Estaba sentado en la popa. Cayó al agua mortalmente herido de
bala. El asesino y secuestrador —integrante de la dotación— amenazó
a los marineros y los obligó a navegar hasta el muelle La Arenera y
detenerse, momento en que la lancha fue abordada por un grupo de
aproximadamente 30 personas.
A pocos metros de la costa, el asesino obligó a los tres
marineros a lanzarse al agua, y puso rumbo a la salida de la bahía
de Mariel.
En un primer momento no se pudo recuperar el cuerpo del oficial.

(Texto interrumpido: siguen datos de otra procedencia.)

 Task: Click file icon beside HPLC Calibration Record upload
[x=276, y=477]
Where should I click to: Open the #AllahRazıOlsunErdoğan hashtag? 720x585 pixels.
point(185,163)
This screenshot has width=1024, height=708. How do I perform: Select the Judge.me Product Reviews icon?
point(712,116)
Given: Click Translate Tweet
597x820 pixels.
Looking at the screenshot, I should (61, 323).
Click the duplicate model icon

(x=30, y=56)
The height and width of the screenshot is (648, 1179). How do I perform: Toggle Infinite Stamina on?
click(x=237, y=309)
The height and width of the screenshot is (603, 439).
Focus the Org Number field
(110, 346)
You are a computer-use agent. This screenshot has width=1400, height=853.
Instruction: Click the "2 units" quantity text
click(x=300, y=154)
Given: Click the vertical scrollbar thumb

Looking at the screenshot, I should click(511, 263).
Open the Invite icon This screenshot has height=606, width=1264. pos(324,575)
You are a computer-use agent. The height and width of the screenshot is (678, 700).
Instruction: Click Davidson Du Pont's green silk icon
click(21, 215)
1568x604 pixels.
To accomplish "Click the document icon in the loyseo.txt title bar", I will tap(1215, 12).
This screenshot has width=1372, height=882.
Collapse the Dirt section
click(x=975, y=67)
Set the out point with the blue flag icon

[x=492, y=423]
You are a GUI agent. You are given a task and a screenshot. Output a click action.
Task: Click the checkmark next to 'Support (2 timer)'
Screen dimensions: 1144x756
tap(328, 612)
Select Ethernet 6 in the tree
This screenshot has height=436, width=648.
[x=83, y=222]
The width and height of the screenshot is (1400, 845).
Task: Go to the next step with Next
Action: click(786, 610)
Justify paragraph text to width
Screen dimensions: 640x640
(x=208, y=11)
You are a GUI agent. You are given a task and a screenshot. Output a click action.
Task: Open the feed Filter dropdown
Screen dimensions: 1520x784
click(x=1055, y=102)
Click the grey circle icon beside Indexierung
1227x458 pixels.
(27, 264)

Tras más de 40 horas de intensa búsqueda en el mar, emergió el
cadáver del teniente de navío. En su cuerpo, dos heridas: una en la
cabeza y otra en el abdomen.
El pueblo lamentó la pérdida de otro hijo que dejó un historial
de héroe en el cumplimiento del deber. Este fue un hecho más en la
larga lista de agresiones contra la Patria desde el triunfo de la
Revolución. A pesar de tantos crímenes, los cubanos no claudicamos y
esperamos que algún día se salde la cuenta con los asesinos.
A 15 años de la barbarie, la familia de Roberto Aguilar Reyes
reclama justicia. Para ellos, agosto es tiempo de tristes recuentos.